• [Page extract]

# 87 Schwinn high Sierra



## mrg (Jan 30, 2015)

Does anybody know if there is more than 1 version of this yr, I've seen specs that say mild steel, mines cromo Taiwan, somebody else said they had a Chicago built one ?. I also heard they were made in the giant factory, mine has a GT in serial # ?


----------



## schwinnbikebobb (Jan 30, 2015)

Found this:

http://www.mombat.org/Schwinn_Specs.htm

It shows cro mo.


----------



## mrg (Jan 30, 2015)

Thanks, saw that last nite but saw a frame on ebay he says is usa but just looked again and you can almost read the made in Taiwan sticker.


----------



## bikinjack (Jan 31, 2015)

By 1987, there were no Schwinns being made in Chicago, although the home office was still there. Those bikes also came in yellow.  Yours looks to be the black chrome color.  It was likely made by Giant in Taiwan.


----------



## mrg (Jan 31, 2015)

yea, I figured the guy on ebay was wrong, well everything looks orig. but the grips (GT) and seat (velo with springs) although I have seen a couple of others with the same, dealer option for the fat-ass maybe. haven't found any catalog pics 87. Thanks


----------



## junkman71 (Aug 19, 2016)

they went to full cro-moly in 87.... 86 and older are cro-moly main tubes... I have an 86 I am building which is also black chrome


----------

• [Source material]
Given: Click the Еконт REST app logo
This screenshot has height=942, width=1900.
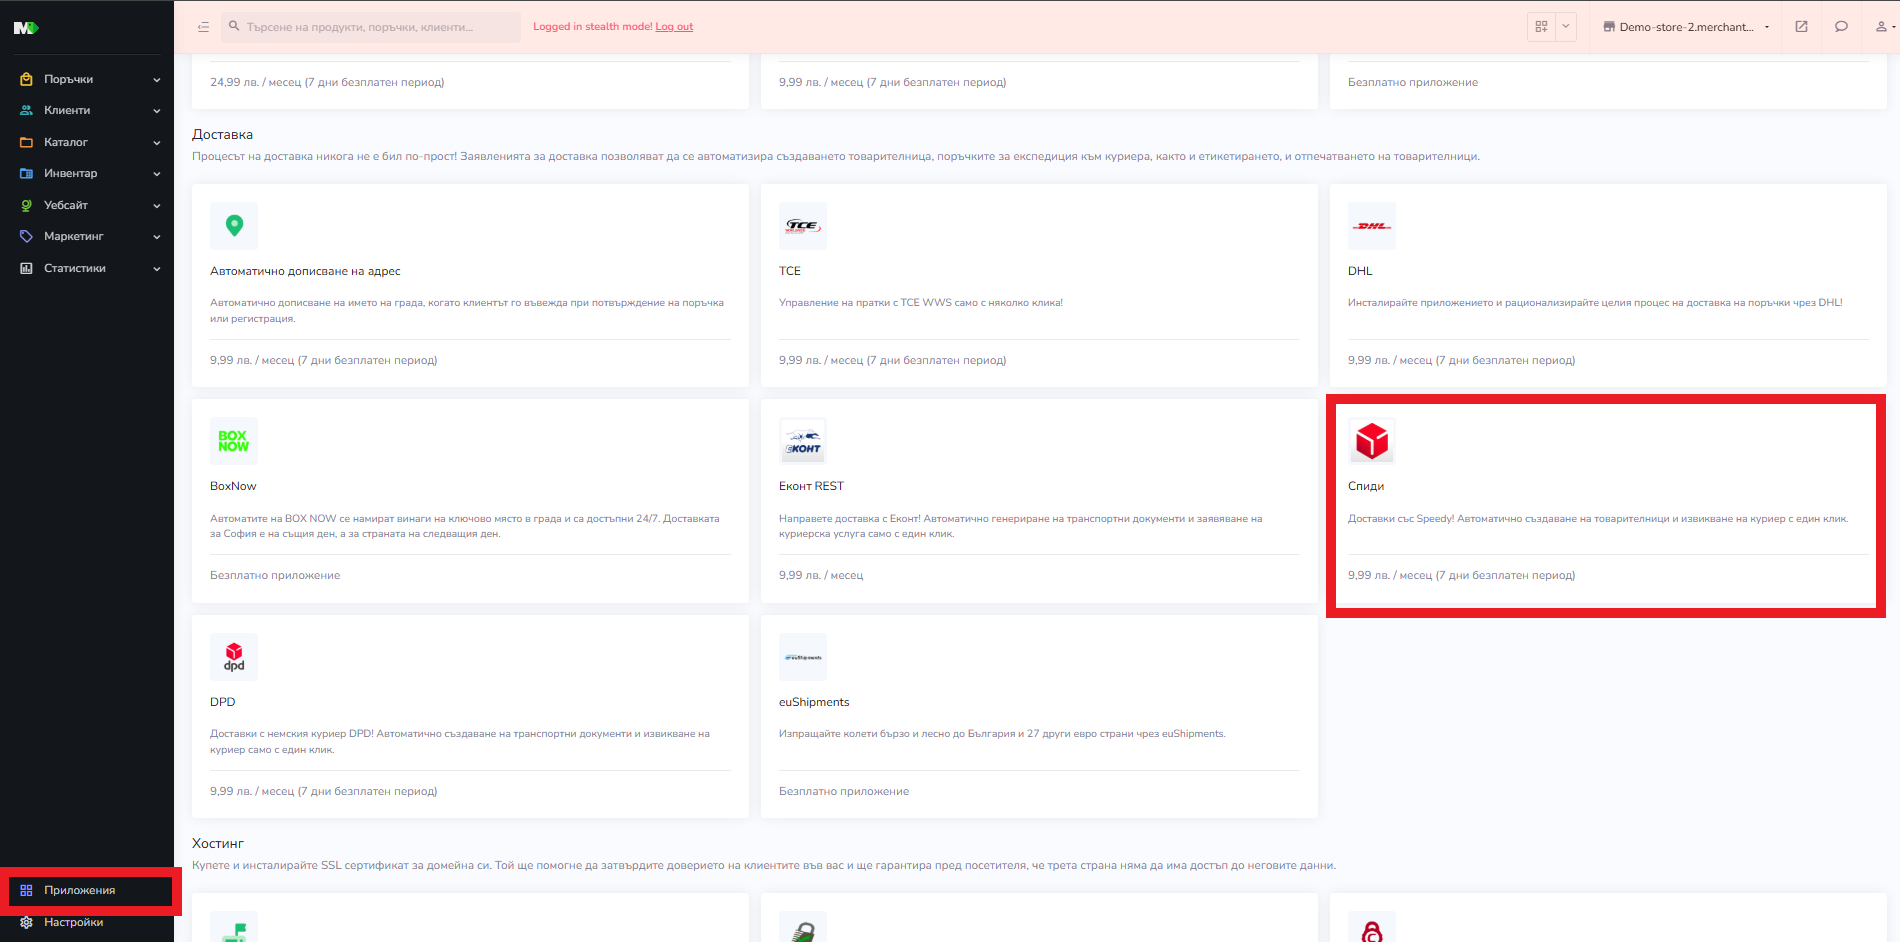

• [Required task] In the forum thread on the 1987 Schwinn High Sierra, render the sentence "By 1987, there were no Schwinns being made in Chicago, although the home office was still there." into Spanish.

• [Correct output] Para 1987 ya no se fabricaban bicicletas Schwinn en Chicago, aunque la oficina central seguía allí.